* _DOCUMENT TEXT_
We cannot play victim in the morning and move mountains in the afternoon

on managing the small cycles of life

No matter how much we try to take agency over life, it often seems to want to beat us into submission. As if it’s designed that way.

We keep falling and getting back up — but when do we just walk steadily toward what we want, uninterrupted?

Because it doesn’t seem like this for everyone.

Why do some people approach life with such audacity?
What do they know that we don’t?

I can’t answer all of these questions. But I can share what has been working for me lately.

And this is not another piece about a morning routine — because honestly, mine is constantly fluctuating. But it’s fluctuating in one particular way.

I’ve started noticing how the emotional tone I set in the evening affects my sleep, which then affects my morning, which shapes the entire day ahead. It dictates my capacity.

Emotional posture precedes action.
It colors it.

Even if I’ve had a “bad” day and feel ashamed or unbalanced, I can still choose my perspective on it.

* _RECORDED INFORMATION_
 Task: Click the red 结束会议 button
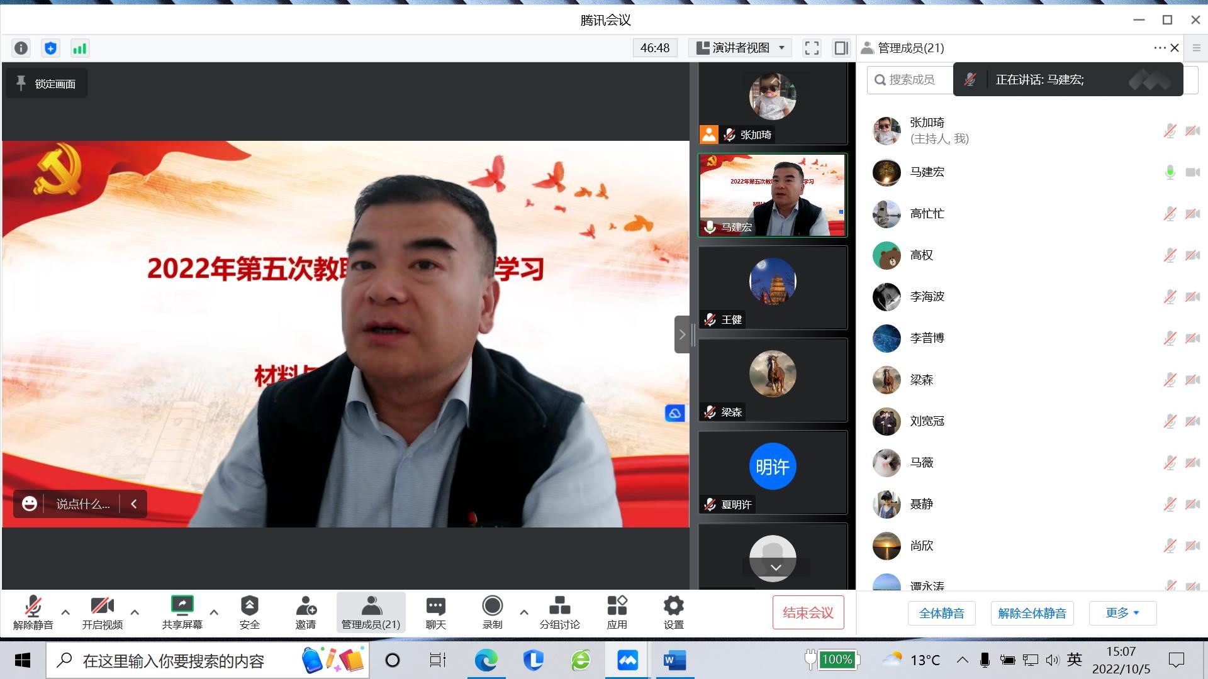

* _INSTRUCTIONS_
**A.** In the essay on managing the small cycles of life, what does the writer say precedes action?
**B.** Return the passage from the essay on managing the small cycles of life, starting at "No matter how" and ending at "one particular way.".
**C.** Carry the essay on managing the small cycles of life further, picking up right after its last sentence.

* _EXPECTED RESULTS_
**A.** Emotional posture precedes action.

**B.**
No matter how much we try to take agency over life, it often seems to want to beat us into submission. As if it’s designed that way.

We keep falling and getting back up — but when do we just walk steadily toward what we want, uninterrupted?

Because it doesn’t seem like this for everyone.

Why do some people approach life with such audacity?
What do they know that we don’t?

I can’t answer all of these questions. But I can share what has been working for me lately.

And this is not another piece about a morning routine — because honestly, mine is constantly fluctuating. But it’s fluctuating in one particular way.

**C.**
My inner critic used to find ways to ambush me while I was falling asleep — at my most vulnerable.

That voice would echo in my dreams, then wake me up with a slap of guilt and a kick of shame.

I would continue making decisions to avoid failing rather than to win.

That may seem like a small difference — but the devil is in the details.

Your internal position completely changes how you aim.

And you don’t need to rewrite your entire life story in order to adjust that position.

Dignity, honor, and self-respect don’t need firm ground.
They don’t need proof.
They should be a given.

A gift — from you to you.

When we play victim, we end up a victim.

When we dramatize the victim story, we give it more power.

When we set limits in our point of view, we inevitably hit those limits somewhere down the line.

Being tired is valid.
Feeling unwanted is valid.

But who made the rules?

We may not be able to rewrite the past — but we can write a generous review of it.

You have always done your best with the information you had at the time.

Why not cut yourself some slack and decide that you get to make your own rules?

Get yourself off your own back.
Are you too harsh on yourself?

You deserve compassion, steadiness, and stability.
If the world hasn’t given them to you, you can still let them take space in your psyche.

Create them through self-forgiveness — or rather, by realizing there is nothing to forgive.

You did the best you could.
What is there to feel guilty about in that?

This world may not have been designed for sensitive people like us — but we are the antidote to its harsher ways. And we need to own that with the self-respect it deserves.

I know you extend this compassion and understanding to others.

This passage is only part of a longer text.